*** Opening Dataset records ***

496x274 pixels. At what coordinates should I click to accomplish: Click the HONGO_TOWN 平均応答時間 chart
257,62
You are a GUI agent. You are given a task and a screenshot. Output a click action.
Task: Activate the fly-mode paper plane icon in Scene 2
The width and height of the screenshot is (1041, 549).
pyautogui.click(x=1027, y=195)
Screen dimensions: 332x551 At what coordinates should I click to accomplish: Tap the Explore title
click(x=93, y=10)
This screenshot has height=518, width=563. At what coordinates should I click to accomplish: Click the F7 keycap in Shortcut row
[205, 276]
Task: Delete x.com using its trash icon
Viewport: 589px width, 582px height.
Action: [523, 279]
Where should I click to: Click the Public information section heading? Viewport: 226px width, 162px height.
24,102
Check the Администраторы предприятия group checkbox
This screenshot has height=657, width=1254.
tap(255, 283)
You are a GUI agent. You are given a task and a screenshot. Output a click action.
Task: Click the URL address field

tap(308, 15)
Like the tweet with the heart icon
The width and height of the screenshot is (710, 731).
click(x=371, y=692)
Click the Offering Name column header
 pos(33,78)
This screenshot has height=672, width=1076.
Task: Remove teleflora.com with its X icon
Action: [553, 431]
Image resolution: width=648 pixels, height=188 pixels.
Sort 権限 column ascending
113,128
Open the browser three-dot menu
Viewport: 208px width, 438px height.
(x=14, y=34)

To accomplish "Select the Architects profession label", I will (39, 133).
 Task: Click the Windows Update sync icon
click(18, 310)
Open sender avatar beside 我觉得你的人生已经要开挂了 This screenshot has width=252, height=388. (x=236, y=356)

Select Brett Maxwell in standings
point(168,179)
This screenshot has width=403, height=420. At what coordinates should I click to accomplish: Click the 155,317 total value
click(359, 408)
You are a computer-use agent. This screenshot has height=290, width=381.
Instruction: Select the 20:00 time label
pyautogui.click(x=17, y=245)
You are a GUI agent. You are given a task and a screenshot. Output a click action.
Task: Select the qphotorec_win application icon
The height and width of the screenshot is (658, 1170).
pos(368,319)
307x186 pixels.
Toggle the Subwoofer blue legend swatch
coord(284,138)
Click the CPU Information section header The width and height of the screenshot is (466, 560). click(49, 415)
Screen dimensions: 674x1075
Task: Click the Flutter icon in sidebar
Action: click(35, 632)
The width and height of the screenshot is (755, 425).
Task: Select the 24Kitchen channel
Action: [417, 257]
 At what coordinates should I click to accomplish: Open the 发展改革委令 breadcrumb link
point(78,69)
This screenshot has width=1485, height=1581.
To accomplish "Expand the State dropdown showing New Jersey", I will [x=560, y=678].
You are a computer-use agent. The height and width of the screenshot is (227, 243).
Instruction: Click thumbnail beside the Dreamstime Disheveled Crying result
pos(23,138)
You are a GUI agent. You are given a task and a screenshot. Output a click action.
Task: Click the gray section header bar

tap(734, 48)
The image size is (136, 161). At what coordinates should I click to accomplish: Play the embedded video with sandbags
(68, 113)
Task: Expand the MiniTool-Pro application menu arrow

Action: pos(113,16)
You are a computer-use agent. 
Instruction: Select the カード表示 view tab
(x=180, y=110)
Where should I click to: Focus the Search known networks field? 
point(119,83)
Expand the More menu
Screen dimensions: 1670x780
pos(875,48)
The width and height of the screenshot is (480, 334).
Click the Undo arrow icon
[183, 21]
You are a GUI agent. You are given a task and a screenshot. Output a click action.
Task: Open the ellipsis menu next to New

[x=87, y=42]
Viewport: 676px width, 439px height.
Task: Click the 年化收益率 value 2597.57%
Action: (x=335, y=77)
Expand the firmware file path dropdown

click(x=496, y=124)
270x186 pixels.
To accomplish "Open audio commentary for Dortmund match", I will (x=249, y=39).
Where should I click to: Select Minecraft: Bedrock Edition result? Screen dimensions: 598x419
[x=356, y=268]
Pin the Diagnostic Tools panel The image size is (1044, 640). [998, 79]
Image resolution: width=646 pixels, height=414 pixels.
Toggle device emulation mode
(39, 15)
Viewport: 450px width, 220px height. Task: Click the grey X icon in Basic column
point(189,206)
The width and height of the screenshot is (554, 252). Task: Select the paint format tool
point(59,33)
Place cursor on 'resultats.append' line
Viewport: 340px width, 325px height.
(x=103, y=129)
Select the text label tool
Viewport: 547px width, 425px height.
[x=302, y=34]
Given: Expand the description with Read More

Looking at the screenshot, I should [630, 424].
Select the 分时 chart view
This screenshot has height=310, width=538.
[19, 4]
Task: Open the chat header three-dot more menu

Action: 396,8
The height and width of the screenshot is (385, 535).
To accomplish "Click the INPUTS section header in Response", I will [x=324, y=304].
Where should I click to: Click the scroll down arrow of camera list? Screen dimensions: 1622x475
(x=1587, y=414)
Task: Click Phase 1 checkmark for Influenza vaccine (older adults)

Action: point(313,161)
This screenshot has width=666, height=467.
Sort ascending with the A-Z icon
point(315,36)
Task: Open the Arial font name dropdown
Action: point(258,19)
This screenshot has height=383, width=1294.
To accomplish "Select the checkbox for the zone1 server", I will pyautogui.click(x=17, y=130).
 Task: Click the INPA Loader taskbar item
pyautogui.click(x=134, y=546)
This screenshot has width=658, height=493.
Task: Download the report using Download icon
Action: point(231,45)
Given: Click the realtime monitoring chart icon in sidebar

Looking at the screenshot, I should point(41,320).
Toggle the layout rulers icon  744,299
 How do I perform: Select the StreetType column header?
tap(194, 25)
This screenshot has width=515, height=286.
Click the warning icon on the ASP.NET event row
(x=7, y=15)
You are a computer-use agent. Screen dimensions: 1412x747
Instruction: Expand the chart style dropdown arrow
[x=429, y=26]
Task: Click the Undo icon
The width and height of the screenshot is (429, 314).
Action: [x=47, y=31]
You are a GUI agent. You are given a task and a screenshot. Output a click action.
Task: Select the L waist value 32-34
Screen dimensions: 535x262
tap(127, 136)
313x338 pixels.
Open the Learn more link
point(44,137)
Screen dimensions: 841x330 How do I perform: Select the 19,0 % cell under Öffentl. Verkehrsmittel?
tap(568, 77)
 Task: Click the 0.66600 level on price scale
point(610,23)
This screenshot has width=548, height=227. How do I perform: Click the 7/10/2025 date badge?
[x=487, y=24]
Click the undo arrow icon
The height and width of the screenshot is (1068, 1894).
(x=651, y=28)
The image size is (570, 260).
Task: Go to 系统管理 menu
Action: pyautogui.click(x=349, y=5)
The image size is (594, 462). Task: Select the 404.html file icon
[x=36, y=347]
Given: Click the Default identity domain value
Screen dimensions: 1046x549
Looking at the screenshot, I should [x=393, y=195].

*** Closing Dataset records ***

→ **What is expected**
The material must be reproduced word for word.

→ **Solved exercise**
496x274 pixels. At what coordinates should I click to accomplish: Click the HONGO_TOWN 平均応答時間 chart
257,62
You are a GUI agent. You are given a task and a screenshot. Output a click action.
Task: Activate the fly-mode paper plane icon in Scene 2
The width and height of the screenshot is (1041, 549).
pyautogui.click(x=1027, y=195)
Screen dimensions: 332x551 At what coordinates should I click to accomplish: Tap the Explore title
click(x=93, y=10)
This screenshot has height=518, width=563. At what coordinates should I click to accomplish: Click the F7 keycap in Shortcut row
[205, 276]
Task: Delete x.com using its trash icon
Viewport: 589px width, 582px height.
Action: [523, 279]
Where should I click to: Click the Public information section heading? Viewport: 226px width, 162px height.
24,102
Check the Администраторы предприятия group checkbox
This screenshot has height=657, width=1254.
tap(255, 283)
You are a GUI agent. You are given a task and a screenshot. Output a click action.
Task: Click the URL address field

tap(308, 15)
Like the tweet with the heart icon
The width and height of the screenshot is (710, 731).
click(x=371, y=692)
Click the Offering Name column header
 pos(33,78)
This screenshot has height=672, width=1076.
Task: Remove teleflora.com with its X icon
Action: [553, 431]
Image resolution: width=648 pixels, height=188 pixels.
Sort 権限 column ascending
113,128
Open the browser three-dot menu
Viewport: 208px width, 438px height.
(x=14, y=34)

To accomplish "Select the Architects profession label", I will (39, 133).
 Task: Click the Windows Update sync icon
click(18, 310)
Open sender avatar beside 我觉得你的人生已经要开挂了 This screenshot has width=252, height=388. (x=236, y=356)

Select Brett Maxwell in standings
point(168,179)
This screenshot has width=403, height=420. At what coordinates should I click to accomplish: Click the 155,317 total value
click(359, 408)
You are a computer-use agent. This screenshot has height=290, width=381.
Instruction: Select the 20:00 time label
pyautogui.click(x=17, y=245)
You are a GUI agent. You are given a task and a screenshot. Output a click action.
Task: Select the qphotorec_win application icon
The height and width of the screenshot is (658, 1170).
pos(368,319)
307x186 pixels.
Toggle the Subwoofer blue legend swatch
coord(284,138)
Click the CPU Information section header The width and height of the screenshot is (466, 560). click(49, 415)
Screen dimensions: 674x1075
Task: Click the Flutter icon in sidebar
Action: click(35, 632)
The width and height of the screenshot is (755, 425).
Task: Select the 24Kitchen channel
Action: [417, 257]
 At what coordinates should I click to accomplish: Open the 发展改革委令 breadcrumb link
point(78,69)
This screenshot has width=1485, height=1581.
To accomplish "Expand the State dropdown showing New Jersey", I will [x=560, y=678].
You are a computer-use agent. The height and width of the screenshot is (227, 243).
Instruction: Click thumbnail beside the Dreamstime Disheveled Crying result
pos(23,138)
You are a GUI agent. You are given a task and a screenshot. Output a click action.
Task: Click the gray section header bar

tap(734, 48)
The image size is (136, 161). At what coordinates should I click to accomplish: Play the embedded video with sandbags
(68, 113)
Task: Expand the MiniTool-Pro application menu arrow

Action: pos(113,16)
You are a computer-use agent. 
Instruction: Select the カード表示 view tab
(x=180, y=110)
Where should I click to: Focus the Search known networks field? 
point(119,83)
Expand the More menu
Screen dimensions: 1670x780
pos(875,48)
The width and height of the screenshot is (480, 334).
Click the Undo arrow icon
[183, 21]
You are a GUI agent. You are given a task and a screenshot. Output a click action.
Task: Open the ellipsis menu next to New

[x=87, y=42]
Viewport: 676px width, 439px height.
Task: Click the 年化收益率 value 2597.57%
Action: (x=335, y=77)
Expand the firmware file path dropdown

click(x=496, y=124)
270x186 pixels.
To accomplish "Open audio commentary for Dortmund match", I will (x=249, y=39).
Where should I click to: Select Minecraft: Bedrock Edition result? Screen dimensions: 598x419
[x=356, y=268]
Pin the Diagnostic Tools panel The image size is (1044, 640). [998, 79]
Image resolution: width=646 pixels, height=414 pixels.
Toggle device emulation mode
(39, 15)
Viewport: 450px width, 220px height. Task: Click the grey X icon in Basic column
point(189,206)
The width and height of the screenshot is (554, 252). Task: Select the paint format tool
point(59,33)
Place cursor on 'resultats.append' line
Viewport: 340px width, 325px height.
(x=103, y=129)
Select the text label tool
Viewport: 547px width, 425px height.
[x=302, y=34]
Given: Expand the description with Read More

Looking at the screenshot, I should [630, 424].
Select the 分时 chart view
This screenshot has height=310, width=538.
[19, 4]
Task: Open the chat header three-dot more menu

Action: 396,8
The height and width of the screenshot is (385, 535).
To accomplish "Click the INPUTS section header in Response", I will [x=324, y=304].
Where should I click to: Click the scroll down arrow of camera list? Screen dimensions: 1622x475
(x=1587, y=414)
Task: Click Phase 1 checkmark for Influenza vaccine (older adults)

Action: point(313,161)
This screenshot has width=666, height=467.
Sort ascending with the A-Z icon
point(315,36)
Task: Open the Arial font name dropdown
Action: point(258,19)
This screenshot has height=383, width=1294.
To accomplish "Select the checkbox for the zone1 server", I will pyautogui.click(x=17, y=130).
 Task: Click the INPA Loader taskbar item
pyautogui.click(x=134, y=546)
This screenshot has width=658, height=493.
Task: Download the report using Download icon
Action: point(231,45)
Given: Click the realtime monitoring chart icon in sidebar

Looking at the screenshot, I should point(41,320).
Toggle the layout rulers icon  744,299
 How do I perform: Select the StreetType column header?
tap(194, 25)
This screenshot has width=515, height=286.
Click the warning icon on the ASP.NET event row
(x=7, y=15)
You are a computer-use agent. Screen dimensions: 1412x747
Instruction: Expand the chart style dropdown arrow
[x=429, y=26]
Task: Click the Undo icon
The width and height of the screenshot is (429, 314).
Action: [x=47, y=31]
You are a GUI agent. You are given a task and a screenshot. Output a click action.
Task: Select the L waist value 32-34
Screen dimensions: 535x262
tap(127, 136)
313x338 pixels.
Open the Learn more link
point(44,137)
Screen dimensions: 841x330 How do I perform: Select the 19,0 % cell under Öffentl. Verkehrsmittel?
tap(568, 77)
 Task: Click the 0.66600 level on price scale
point(610,23)
This screenshot has width=548, height=227. How do I perform: Click the 7/10/2025 date badge?
[x=487, y=24]
Click the undo arrow icon
The height and width of the screenshot is (1068, 1894).
(x=651, y=28)
The image size is (570, 260).
Task: Go to 系统管理 menu
Action: pyautogui.click(x=349, y=5)
The image size is (594, 462). Task: Select the 404.html file icon
[x=36, y=347]
Given: Click the Default identity domain value
Screen dimensions: 1046x549
Looking at the screenshot, I should [x=393, y=195].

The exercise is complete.